The new S.C. commissioners must fill out statements of economic interest, which cover gifts they may get as officials and their business dealings with the state. However, the form does not require commissioners to disclose their own personal investments or connections they might have with investment firms.

The issue of officials profiting from public pensions is not a widespread problem, said Ron Snell, who tracks pension systems for the National Conference of State Legislatures.

Commissioners here say they will head off potential problems by making full public disclosure of their dealings.

But they’re off to a rocky start.

At a meeting last month, commissioner Blaine Ewing, senior vice president of investments for Smith Barney in Charleston, said he was worried about potential conflicts.

Ewing said he had done research on several companies under consideration for pension contracts as part of his work with Smith Barney.

Commission chairman Reynolds Williams, a Florence corporate attorney, later said the group would discuss conflict-of-interest rules in a closed-door meeting.

When a reporter from The State newspaper challenged whether that was allowed under the state’s public meetings law, Williams responded: “So sue me.”

While commission members said they steered clear of discussing conflicts in that closed meeting, some observers say the incident highlights the need for tighter disclosure guidelines.

“We’re troubled that they think certain discussions should not be held in public,” said Sam Griswold, president of the State Retirees Association, which represents retired state employees .

Ewing said he wants to set up a wall between pension investment decisions and his personal business. That could mean hiring a consultant to screen potential new fund managers.

Robert Klausner, a Florida attorney who advises pension systems but is not working with South Carolina’s, says officials should craft a detailed selection policy for portfolio managers and make it public. They also should submit written explanations when conflicts of interests arise.

Commissioners also must be mindful of more subtle potential problems. For instance, the law forbids “any direct or indirect interest in the gains or profits of any system investment.”

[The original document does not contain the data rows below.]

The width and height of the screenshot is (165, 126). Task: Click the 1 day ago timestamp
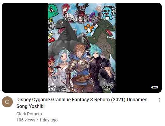click(48, 120)
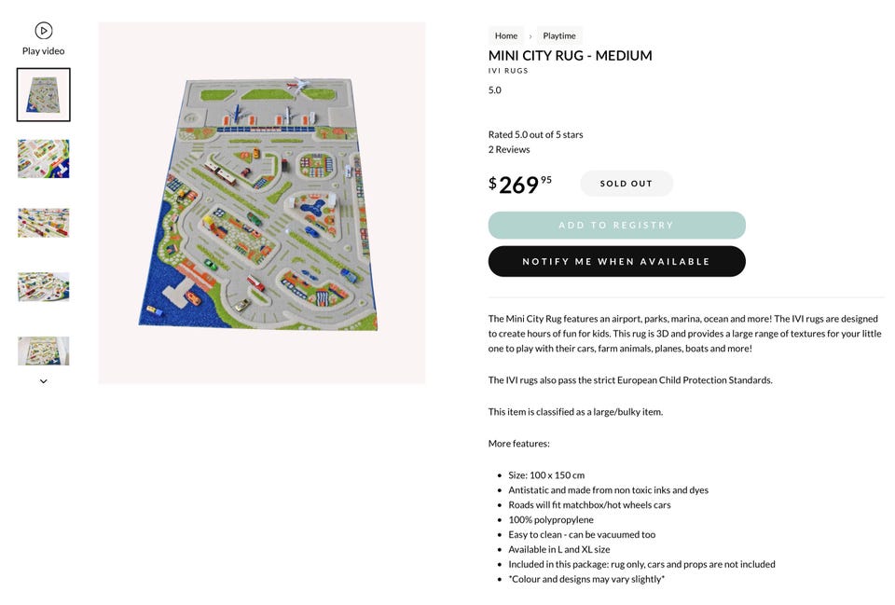Expand more thumbnails with down chevron
The width and height of the screenshot is (895, 605).
click(44, 381)
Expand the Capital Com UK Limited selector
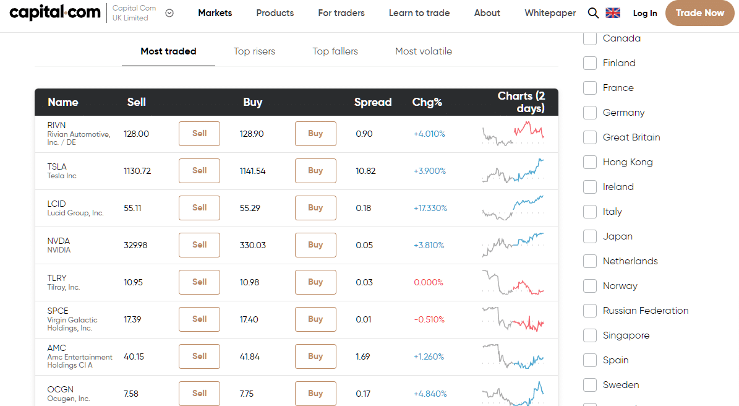 [169, 13]
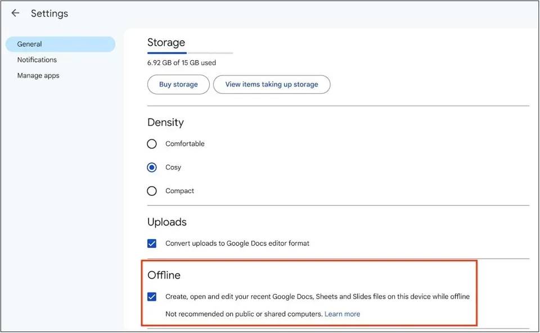Click the 6.92 GB of 15 GB used text
The width and height of the screenshot is (540, 333).
tap(182, 63)
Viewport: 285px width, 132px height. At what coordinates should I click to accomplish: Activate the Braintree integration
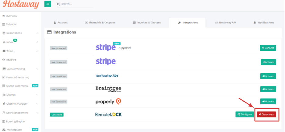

Commissioner Allen Gillespie, a partner in GNI Capital, said that rule could bar commissioners and their private clients from investing in something as simple as an index fund or a mutual fund that could hold pension assets.

State Sen. Nikki Setzler, who pushed for the inclusion of the ethics rules in the pension law, said he’s open to refining the language in the law but any changes will take careful consideration. “Tighten the regulations, yes, but not weaken them.”

Griswold of the Retirees Association agrees. “If you violate the trust of these public funds, you’re pretty low-life.”